# Zoladex coding



## missbren71 (Jul 19, 2011)

Hello,
At our facility we do alot of zoladex injections now and our coders are coding the diagnosis codes differently. I want to see if anyone here working in Urology can give their expert opinion.
For a zoladex injection would you code as follow: 185, V07.59 and then the 96402  with the J9202? 
When would it be appropriate to use the V07.59 is what our coders want to know? It is mainly for statistical purposes. Thanks


----------



## mterk677@yahoo.com (Jul 19, 2011)

As a student this is of interest to me. As i have stated to what i have learned i would use V07.59 in any situation of injecting Zoladex in urology. If this is not the case ,lets find that expert.
  Malignant neoplasm of prostate is 185 and Vo7.59 is telling the coder what the injection is made up of.
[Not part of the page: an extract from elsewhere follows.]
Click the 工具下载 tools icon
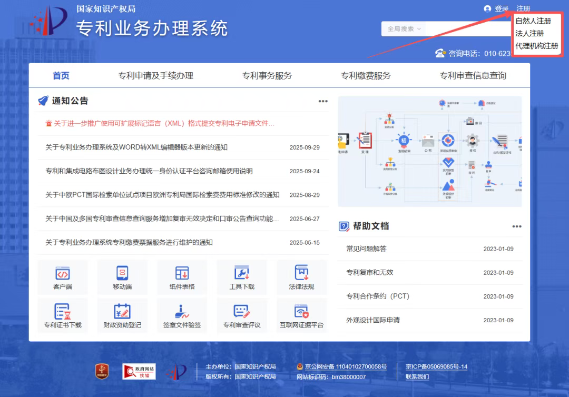Screen dimensions: 569x397 242,277

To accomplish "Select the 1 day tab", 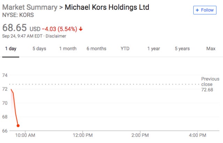I will click(x=10, y=49).
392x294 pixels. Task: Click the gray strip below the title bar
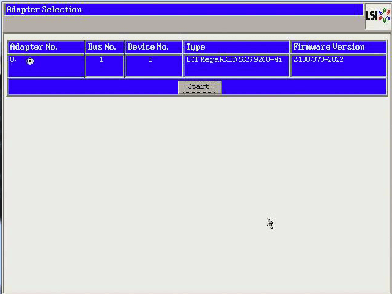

So i think V07.59 would be used when Zoladex is injected in this situation.

As for the procedure code i will take your word for it seeing as there is no information regarding Intravenous or intra-arterial push, or whether the health care professional was continually present and observed the patient. 96402 is the procedure as you have stated,and J9202 is stating which drug is used.


----------



## Jashani1 (Jul 25, 2011)

We bill Zoladex as 96402 and J9202 with a dx of 185.


----------